The campaign began back in March, but it was narrow by design. Priority groups still need to get vaccinated first, officials say, because they face the steepest risk of serious illness or death. But now that the window is open to everyone else, the cities want to cast a wider net. The goal is straightforward: more vaccinations mean less virus circulating, which means fewer people ending up in hospitals. The push runs through the end of June.

In Bauru, the city has made vaccination as frictionless as possible. You don't need an appointment. Just walk into any of the basic health units, family health units, or the two specialized clinics—PROMAI and CRMI—with a photo ID. If you have your vaccination card and SUS health card, bring those too, but they're not required. Some locations stay open until 9 p.m. on weekdays; others close at 4:30 p.m. The city has listed every single clinic and its hours, from the USF Jardim Godoy on Alameda Flor do Amor to the UBS Gasparini on the other side of town. Marília is keeping it simple as well: vaccination at all municipal health units from 7 a.m. to 5 p.m. Presidente Prudente has 27 vaccination rooms spread across its basic health units, open from 7:30 a.m. to 4:30 p.m.
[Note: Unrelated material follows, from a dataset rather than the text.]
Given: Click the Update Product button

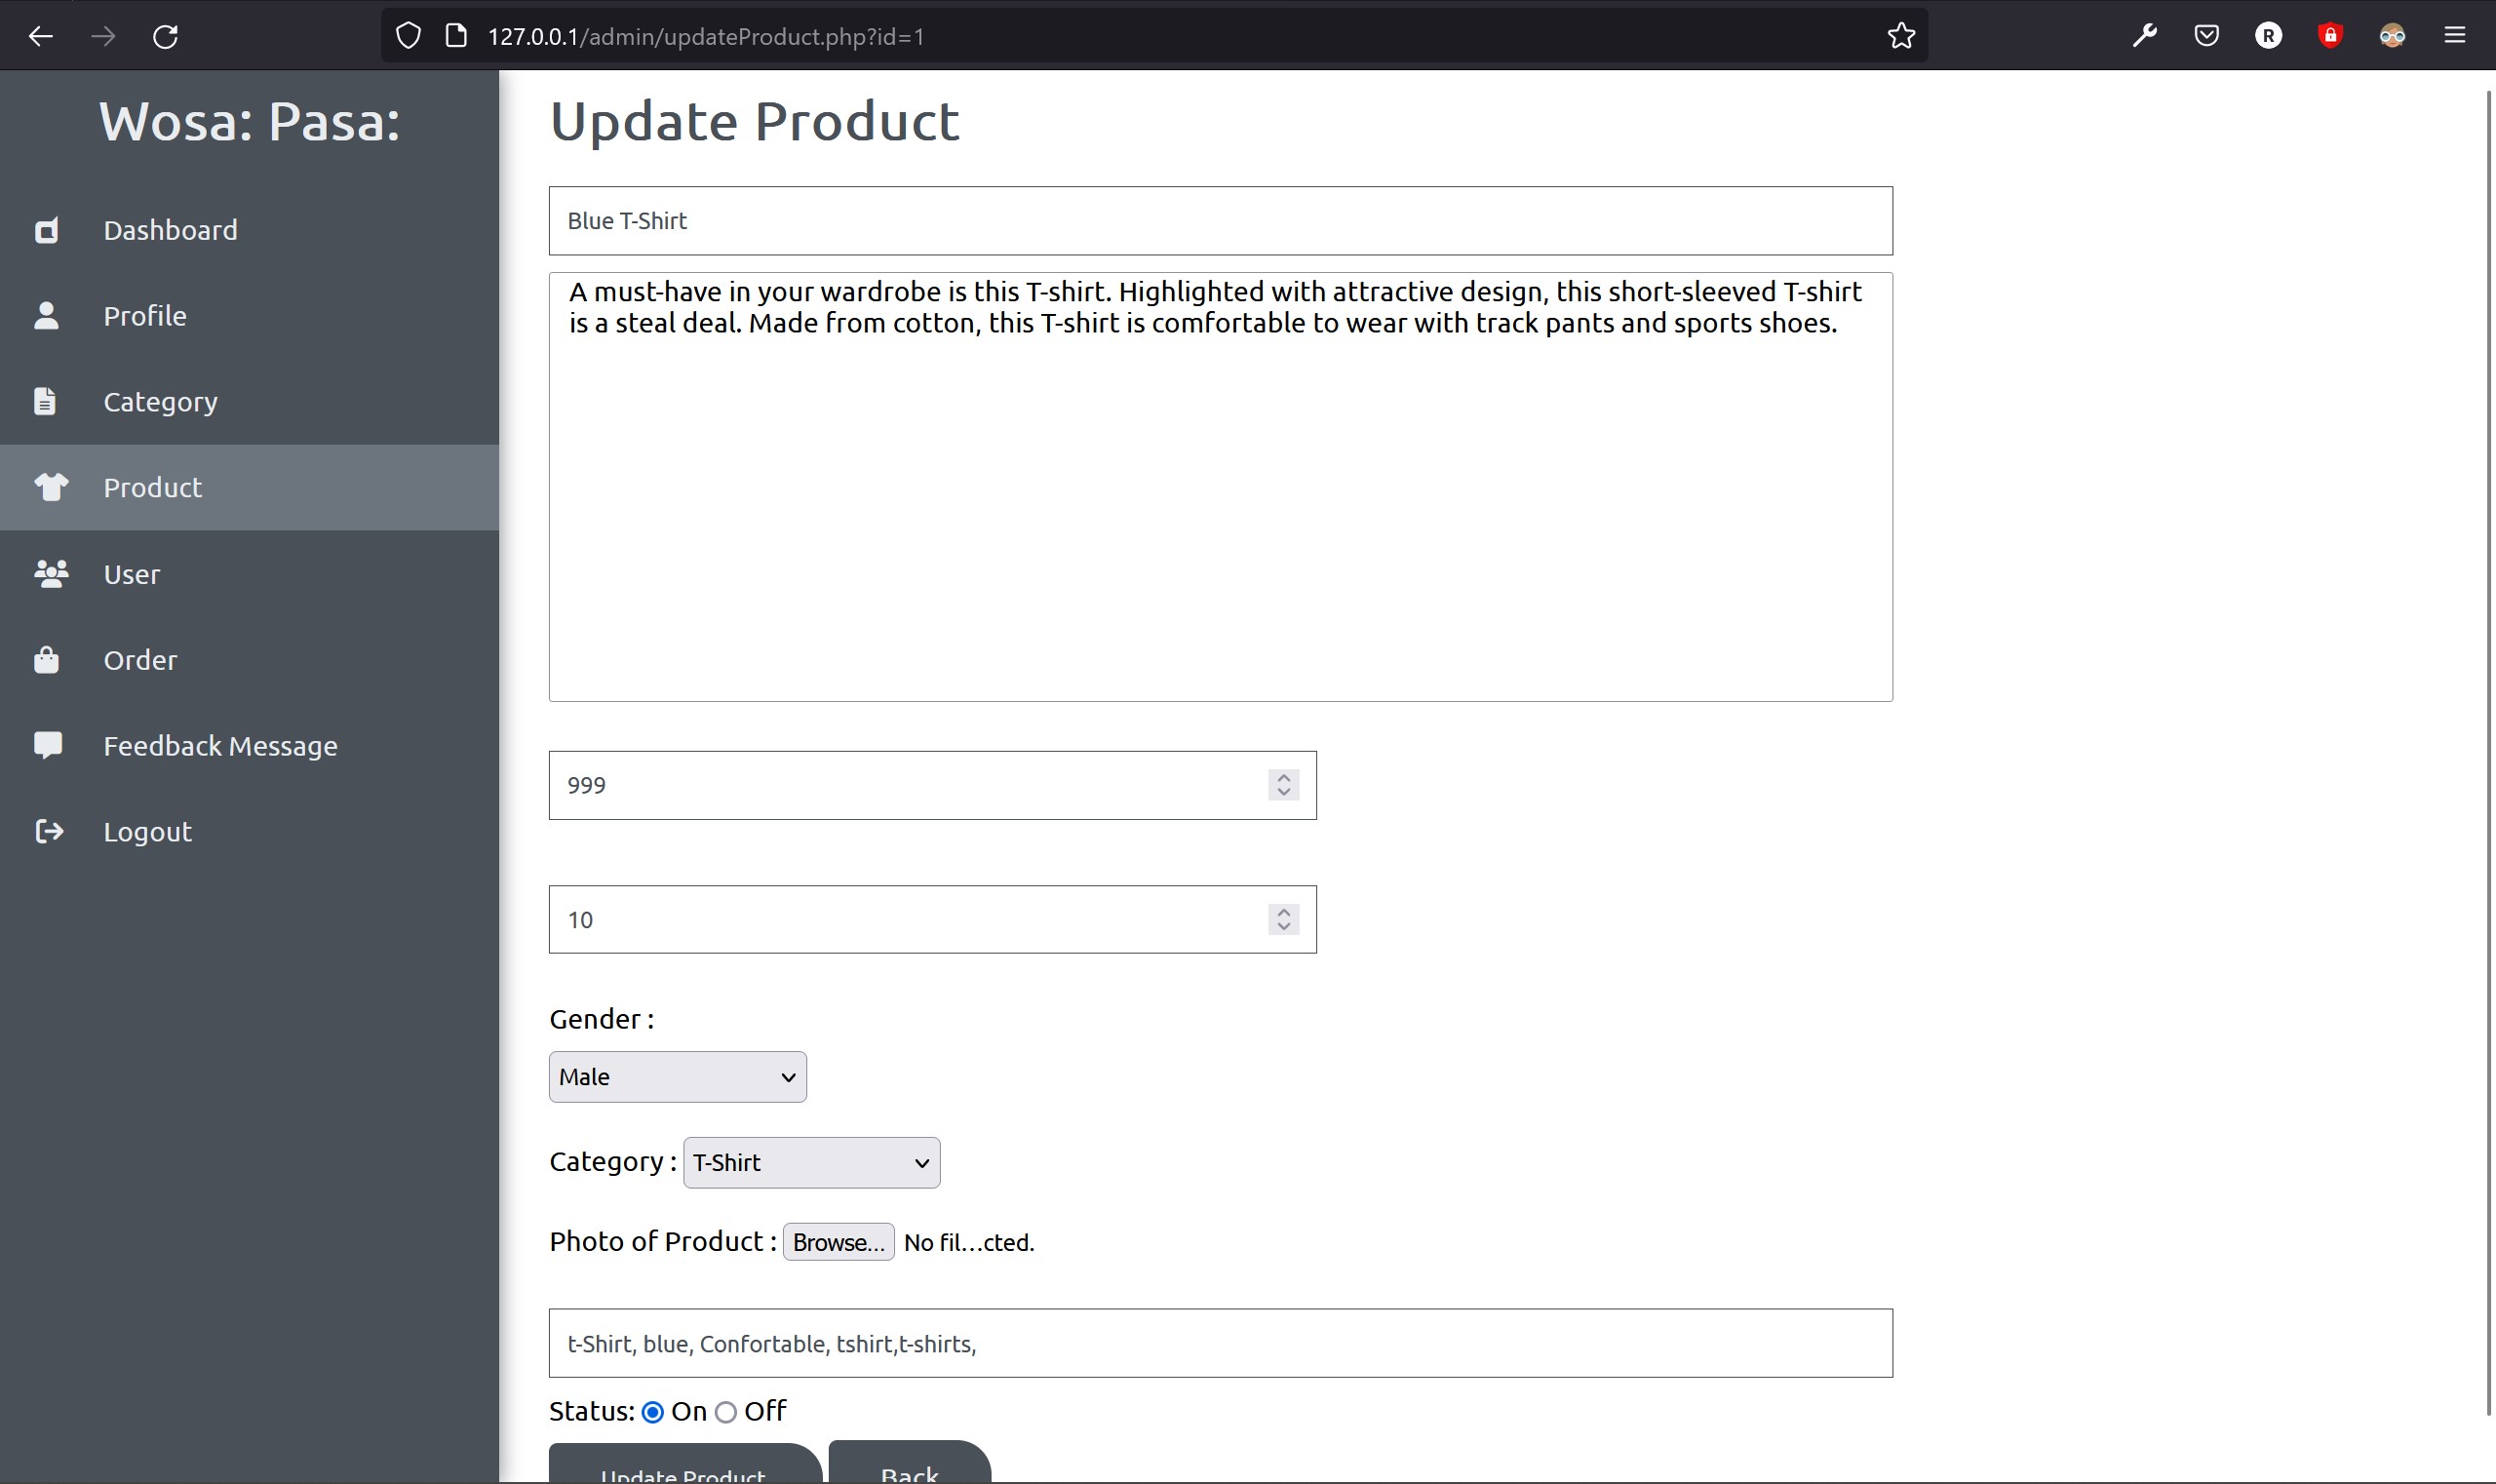Looking at the screenshot, I should (x=682, y=1471).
What's driving this urgency is the calendar. We're in late May, heading into the months when respiratory viruses—influenza, RSV, COVID-19—circulate most heavily. Hospitals fill up. People who are already fragile get sicker faster. The state is betting that if enough people get vaccinated now, the curve flattens. It's a public health calculation: reach more people, prevent more severe cases, save lives.

The expansion is a shift in strategy, but it doesn't mean the original priority groups can relax. Health officials are still pushing them to come in soon. They carry the highest burden of risk, and waiting until July could mean missing the window when the vaccine is most effective. For everyone else—the working-age adults, the teenagers, the school-age children—the message is simpler: the vaccine is there, it's free, and you don't need to call ahead. Just show up.

The objective of the expansion is to increase vaccination coverage, reduce influenza circulation, and prevent severe cases and deaths, especially during this period of higher respiratory virus transmission.
— São Paulo state health guidance
The Hearth Conversation Another angle on the story
Inventor

Why expand the campaign now, in late May, rather than wait until the peak of flu season?

Model

Because vaccination takes time to work. Your immune system needs weeks to build protection. If you wait until the virus is already spreading heavily, you're vaccinating people who may already be infected. The state is trying to get ahead of the curve.

Inventor

But the priority groups—elderly people, pregnant women, people with chronic illness—they're still the ones most likely to die from flu. Why open it to everyone?

Model

That's exactly why they're still being told to go first. The expansion doesn't replace that guidance; it just removes the barrier for everyone else. The idea is that if you can get the people at highest risk vaccinated, and then vaccinate a large chunk of the general population, you reduce how much virus is circulating overall. Fewer infections everywhere means fewer severe cases in vulnerable people.

Inventor

No appointment needed—that's unusual. Doesn't that risk overwhelming the clinics?

Model

It could, but the trade-off is worth it. Appointments create friction. People forget, or they can't get time off work, or they don't know how to book one. By making it walk-in, the cities are removing excuses. They're betting that spreading demand across dozens of clinics and extended hours will absorb the load.

Inventor

What happens after June 30th?

Model

The campaign ends. That doesn't mean vaccination stops entirely—flu shots are available year-round at health units. But the push, the advertising, the extended hours—that all winds down. By then, they're hoping enough people have been vaccinated that the worst of the season has passed.

Inventor

Do we know if this strategy actually works?

Model

Not yet. This is happening in real time. What we know is that higher vaccination rates correlate with fewer hospitalizations and deaths. Whether this particular expansion in these three cities achieves that goal—we'll find out when the data comes in.